Just to be clear, that figure includes both on mountain spend (£1,159,913) and off mountain spend (£2,803,810) and was calculated by comparing the 2017/18 market share with the average market share before 2014, when the current operators, Natural Retreats, took over the running of the resort (as opposed to, say, comparing it to the average market share over the last ten years). Still, however you do the sums, broadly speaking CairnGorm’s disappointing season didn’t just mean a significant loss of income for the resort, it also meant a significant loss of income for local businesses.

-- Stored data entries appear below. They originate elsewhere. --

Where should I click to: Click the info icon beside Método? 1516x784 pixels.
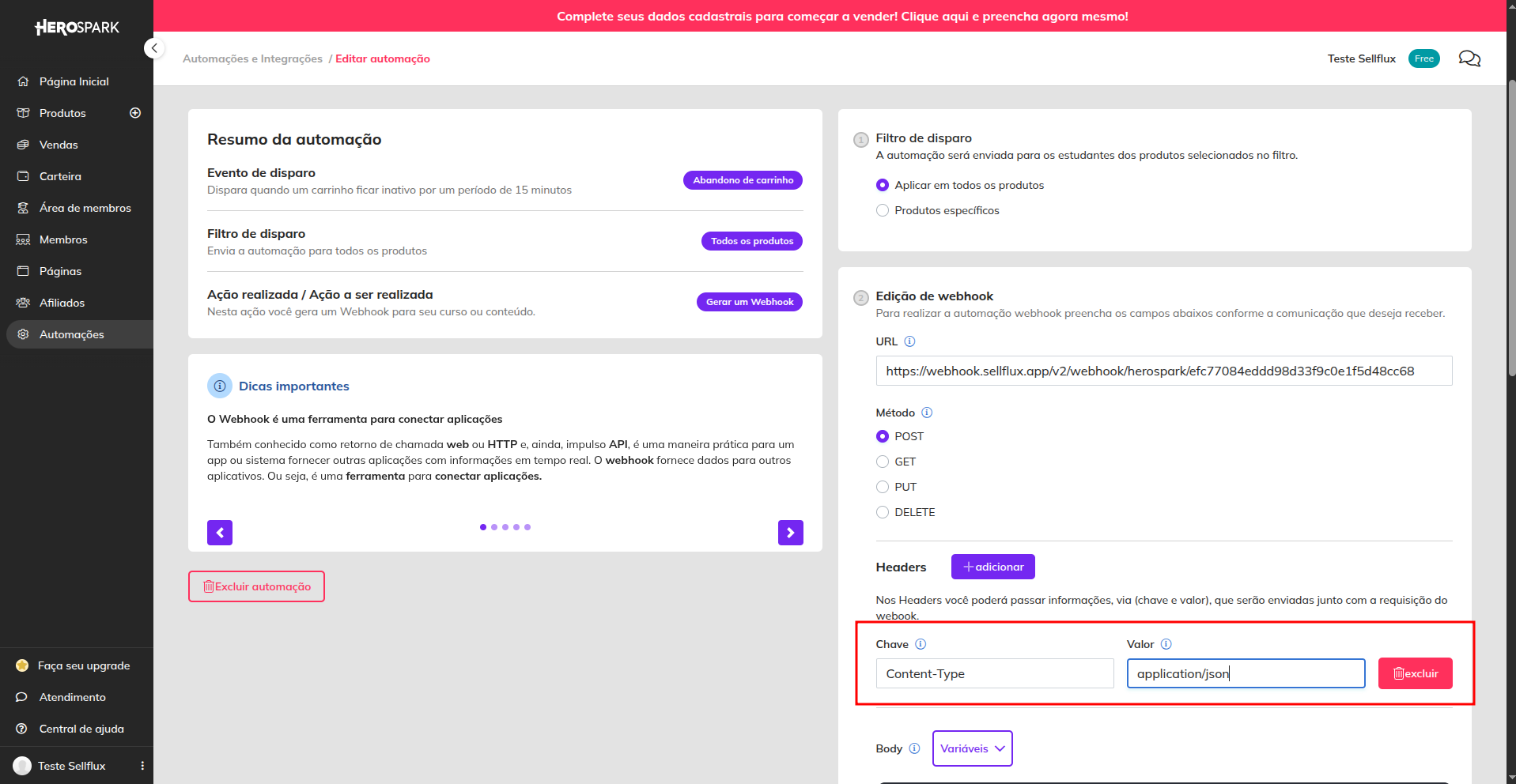point(927,413)
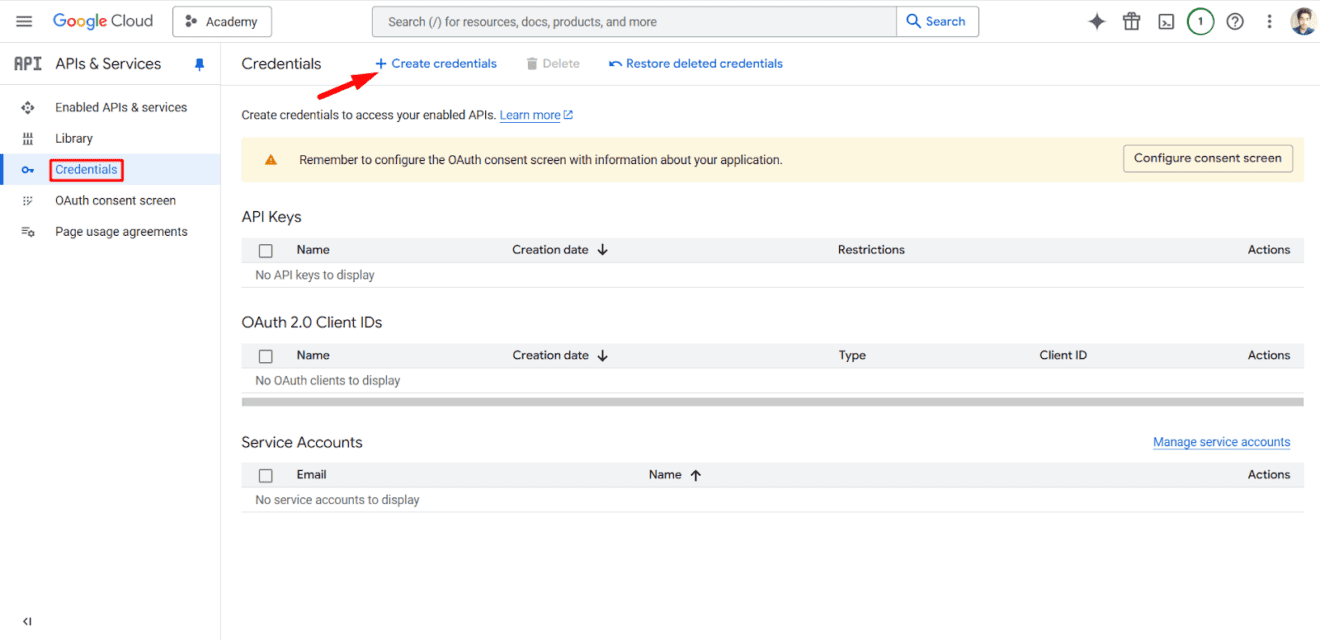Click the resource search input field
1320x640 pixels.
[634, 21]
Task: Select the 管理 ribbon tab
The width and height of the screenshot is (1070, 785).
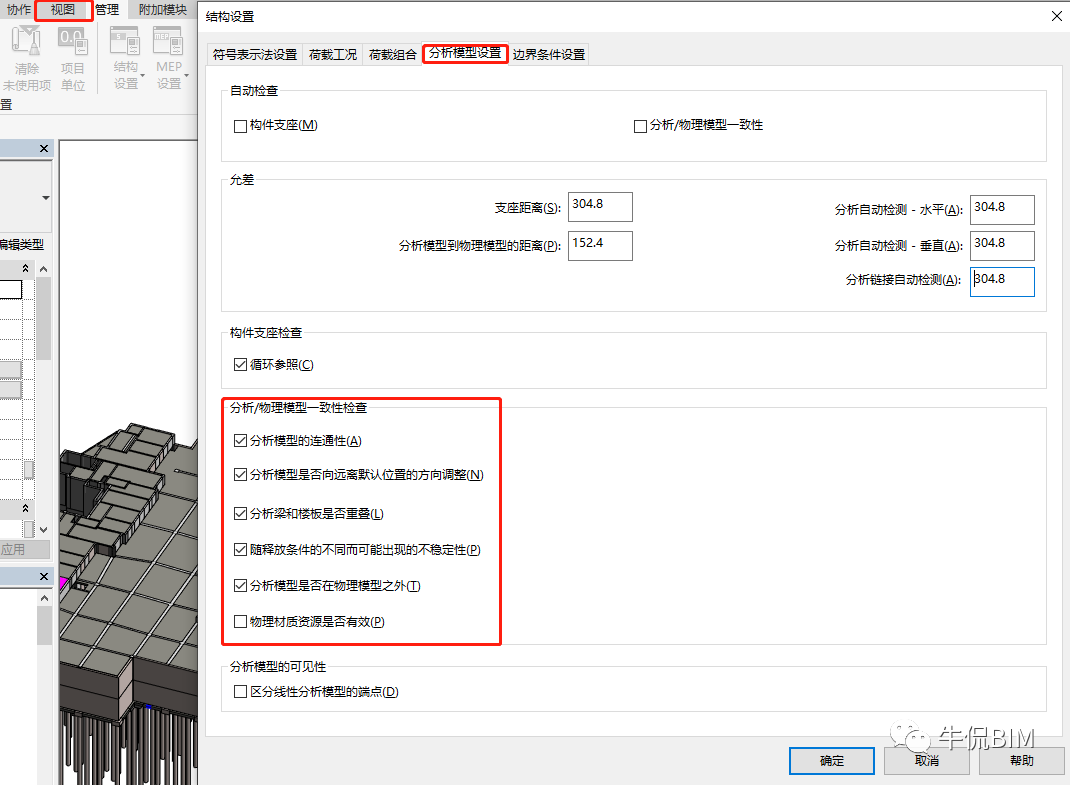Action: pos(107,10)
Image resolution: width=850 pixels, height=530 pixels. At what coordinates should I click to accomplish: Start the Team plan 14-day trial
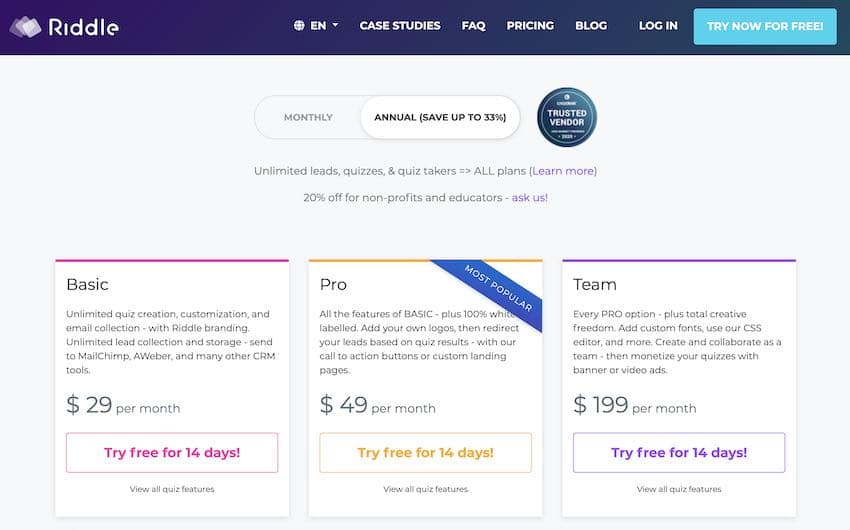(x=679, y=453)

A couple of weeks ago I interviewed Ewan Kearney, director and chief operating officer of Natural Retreats, and asked him why he thought CairnGorm had had such an awful year. His answer: 25 days closed and 25 partial days closed due to storms. When I suggested that those same storms would also have hurt the other resorts, he replied, “if the wind’s blowing in one direction it can affect us dramatically but not other ski areas.” He also claimed that the 25 full days lost to wind would have equated to approximately 17,000 skier days which would have made the difference between their actual total and, “where we’d expect to be in a good year.”

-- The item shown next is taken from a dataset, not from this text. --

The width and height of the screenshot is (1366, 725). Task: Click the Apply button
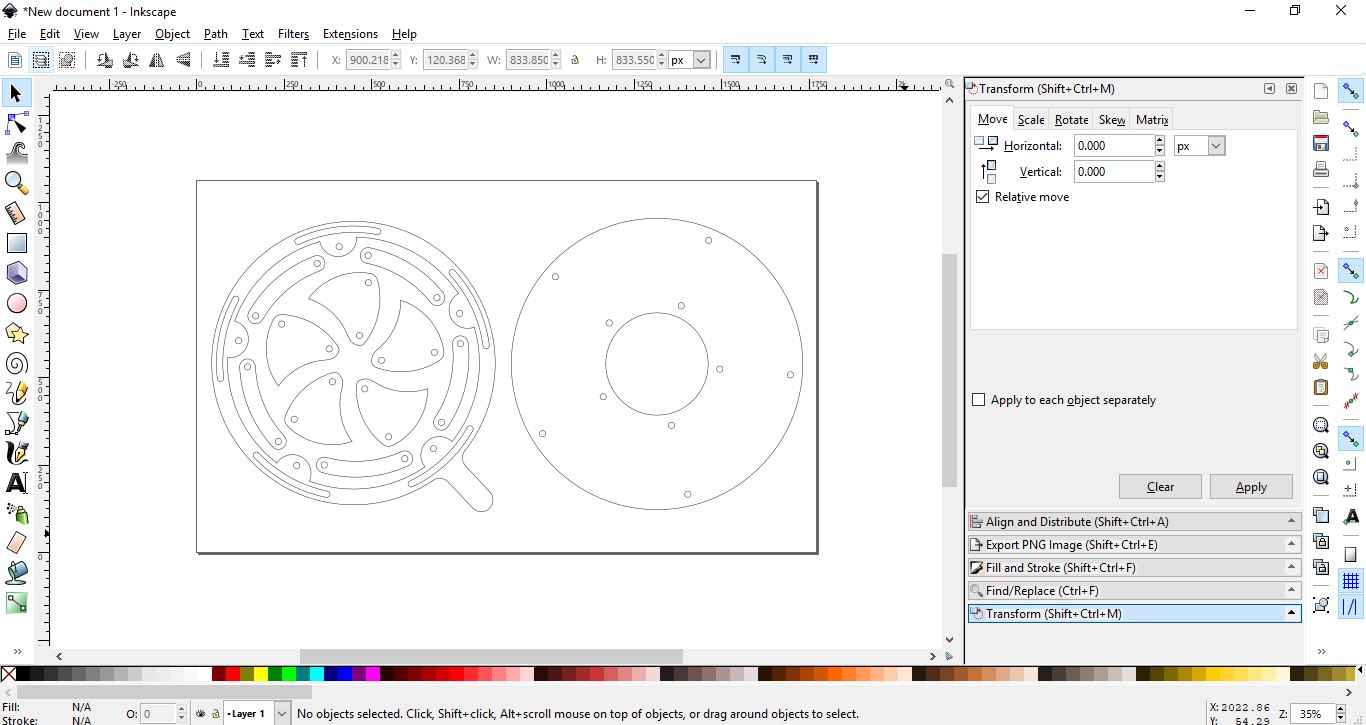(1250, 487)
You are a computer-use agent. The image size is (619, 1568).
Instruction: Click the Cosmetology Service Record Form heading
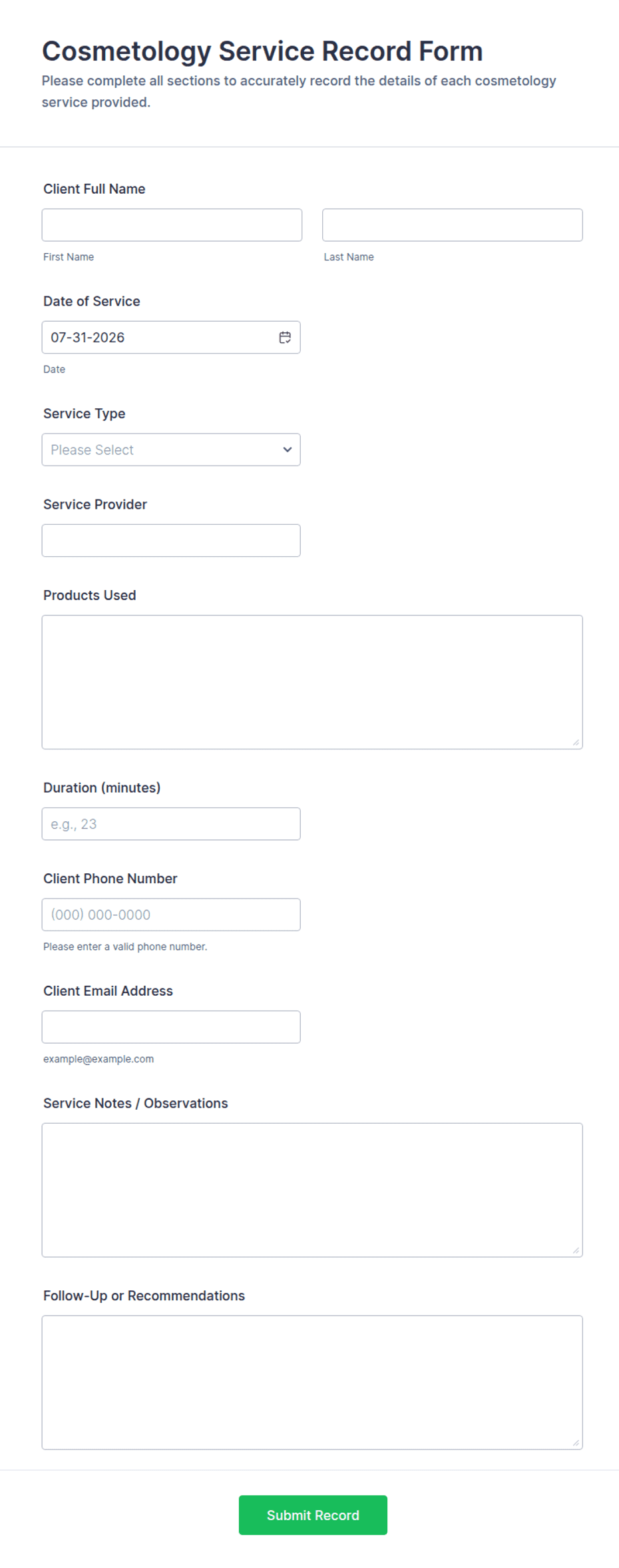click(262, 51)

I have subsequently heard from Alan Brattey of the ABA. He believes last season was, “a disaster at CairnGorm and an even bigger disaster for the local economy,” and he claims that Kearney’s analysis, as reported by Final Words, “doesn’t stand up to any scrutiny whatsoever.”

Regarding the number of stormbound days, he observes: “we all know that stormbound days occur every winter and CairnGorm, like all the centres, will expect to lose days every year. We know that the average number of stormbound days in a winter was 19 up to 2013 and we do not expect that will have changed [significantly] since then. On that basis it could reasonably be claimed that CairnGorm experienced six more stormbound days [in 2017/18] than they might have expected. If 17,000 skier days can be attributed to 25 days closed then only 4,080 can be attributed to the loss [caused by] six additional stormbound days. Adding 4,080 skier days to the actual number of 59,033 doesn’t make much difference but it would certainly reflect more accurately the numbers lost to storms.”

Brattey also takes issue with Kearney’s claim that 17,000 extra skier days would have taken CairnGorm to where it might be expected to be in a good year: “2013 was a good season,” he says, “and the number [of skier days] was 113,000. There were 29 stormbound days that season and that puts the 25 from last season into some perspective.

“Even adding 17,000 only takes the number [of skier days for 2017/18] up to 76,000 and it is abundantly clear that a figure as low as that in a good season [for snow] is around 25,000 short of where it ought to be.”

So if it wasn’t the wind, what did cause CairnGorm’s dreadful season?

Brattey believes that bad publicity surrounding the removal of chairlift infrastructure last summer was to blame: “We all know that many hundreds of posts were made on social media last year when the Ciste and West Wall chairs were demolished. It’s quite clear that people carried through on their threats and did not come to CairnGorm.”